Document Analysis

  1. The nature of the document including author and or the context in which it was produced. Who was its intended audience?
  2. Provide a brief summary of the document. Does it have any particular biases or points of view? It is it arguing in favor of a specific policy or action and if so by whom or what and why?
  3. Explain what insights the document offers to enhance our understanding of U.S. History since 1877 and or our larger discourse on the human conditions.
    Requirements

It is expected that you will conform to the conventions of the profession when it comes to citing your sources in your written material. That means following the conventions of the Chicago/Turabian style formats (https://www.chicagomanualofstyle.org/turabian/citation-guide.html). All citations will be in the form of footnotes (at the bottom of the page) and even though the book essays involve only one source there will be a proper bibliographic citation at the end of the essays. Since these assignments involve only one source and the sources are pretty standard one-author books the format of those footnotes and bibliographic entry will be pretty straight forward.
First footnote reference:

  1. Katie Kitamura, A Separation (New York: Riverhead Books, 2017), 25.

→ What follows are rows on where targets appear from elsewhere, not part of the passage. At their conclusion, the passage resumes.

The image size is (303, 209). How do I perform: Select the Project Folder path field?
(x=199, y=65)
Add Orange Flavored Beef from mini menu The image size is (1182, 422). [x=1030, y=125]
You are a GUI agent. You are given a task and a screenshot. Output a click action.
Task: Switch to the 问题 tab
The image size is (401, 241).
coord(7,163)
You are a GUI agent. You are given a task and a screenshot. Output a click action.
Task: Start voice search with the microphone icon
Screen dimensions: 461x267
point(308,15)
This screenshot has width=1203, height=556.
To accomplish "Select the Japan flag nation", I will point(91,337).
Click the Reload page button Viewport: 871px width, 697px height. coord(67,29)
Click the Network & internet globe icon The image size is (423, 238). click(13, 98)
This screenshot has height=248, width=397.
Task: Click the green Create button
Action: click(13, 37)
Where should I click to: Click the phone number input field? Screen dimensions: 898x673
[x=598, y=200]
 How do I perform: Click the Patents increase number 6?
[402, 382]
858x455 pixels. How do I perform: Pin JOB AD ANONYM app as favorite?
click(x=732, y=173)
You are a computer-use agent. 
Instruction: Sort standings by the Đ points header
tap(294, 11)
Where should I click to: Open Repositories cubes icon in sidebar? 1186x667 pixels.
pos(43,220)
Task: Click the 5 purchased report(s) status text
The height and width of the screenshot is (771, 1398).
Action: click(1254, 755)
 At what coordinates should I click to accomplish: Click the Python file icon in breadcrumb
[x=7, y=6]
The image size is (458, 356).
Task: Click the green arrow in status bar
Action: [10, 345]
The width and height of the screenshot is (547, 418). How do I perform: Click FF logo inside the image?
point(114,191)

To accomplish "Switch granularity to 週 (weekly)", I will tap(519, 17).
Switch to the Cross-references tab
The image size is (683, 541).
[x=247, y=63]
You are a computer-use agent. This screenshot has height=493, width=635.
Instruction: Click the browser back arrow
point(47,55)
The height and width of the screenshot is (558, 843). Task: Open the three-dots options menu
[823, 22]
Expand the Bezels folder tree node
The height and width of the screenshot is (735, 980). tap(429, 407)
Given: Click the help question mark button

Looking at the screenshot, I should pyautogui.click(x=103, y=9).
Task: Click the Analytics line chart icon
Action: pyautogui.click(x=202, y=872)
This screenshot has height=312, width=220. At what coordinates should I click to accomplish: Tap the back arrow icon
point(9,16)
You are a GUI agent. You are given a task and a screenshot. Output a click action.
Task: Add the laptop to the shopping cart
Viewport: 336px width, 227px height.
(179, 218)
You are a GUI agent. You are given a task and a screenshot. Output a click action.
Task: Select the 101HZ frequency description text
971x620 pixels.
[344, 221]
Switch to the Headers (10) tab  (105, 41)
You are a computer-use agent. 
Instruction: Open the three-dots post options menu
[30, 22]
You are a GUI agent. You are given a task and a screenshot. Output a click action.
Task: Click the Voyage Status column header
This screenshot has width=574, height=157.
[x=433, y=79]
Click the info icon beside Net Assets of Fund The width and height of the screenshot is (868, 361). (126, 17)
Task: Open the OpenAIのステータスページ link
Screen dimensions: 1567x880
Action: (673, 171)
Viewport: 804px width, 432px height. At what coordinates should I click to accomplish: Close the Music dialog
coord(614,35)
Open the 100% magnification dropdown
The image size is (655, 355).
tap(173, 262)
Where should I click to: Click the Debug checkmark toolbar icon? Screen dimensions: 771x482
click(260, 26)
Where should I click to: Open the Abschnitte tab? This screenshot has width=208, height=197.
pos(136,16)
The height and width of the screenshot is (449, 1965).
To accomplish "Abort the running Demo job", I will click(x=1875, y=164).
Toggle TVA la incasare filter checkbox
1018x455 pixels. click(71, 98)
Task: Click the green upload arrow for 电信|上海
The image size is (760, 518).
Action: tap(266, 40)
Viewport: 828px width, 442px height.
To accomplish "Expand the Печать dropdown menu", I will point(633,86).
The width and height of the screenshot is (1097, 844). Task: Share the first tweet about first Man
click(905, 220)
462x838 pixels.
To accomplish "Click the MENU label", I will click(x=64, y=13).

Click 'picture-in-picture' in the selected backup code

Shortened reference thereafter:

  1. Kitamura, Separation, 91–92.

Bibliographic entry:
Kitamura, Katie. A Separation. New York: Riverhead Books, 2017.

• Roughly 3 full pages
• MUST be thesis driven.
• Use textual support (quotations and paraphrases) from the text itself to substantiate you arguments.
• Use MLA or Chicago style to cite the texts including a Works Cited (MLA) or References (Chicago) page.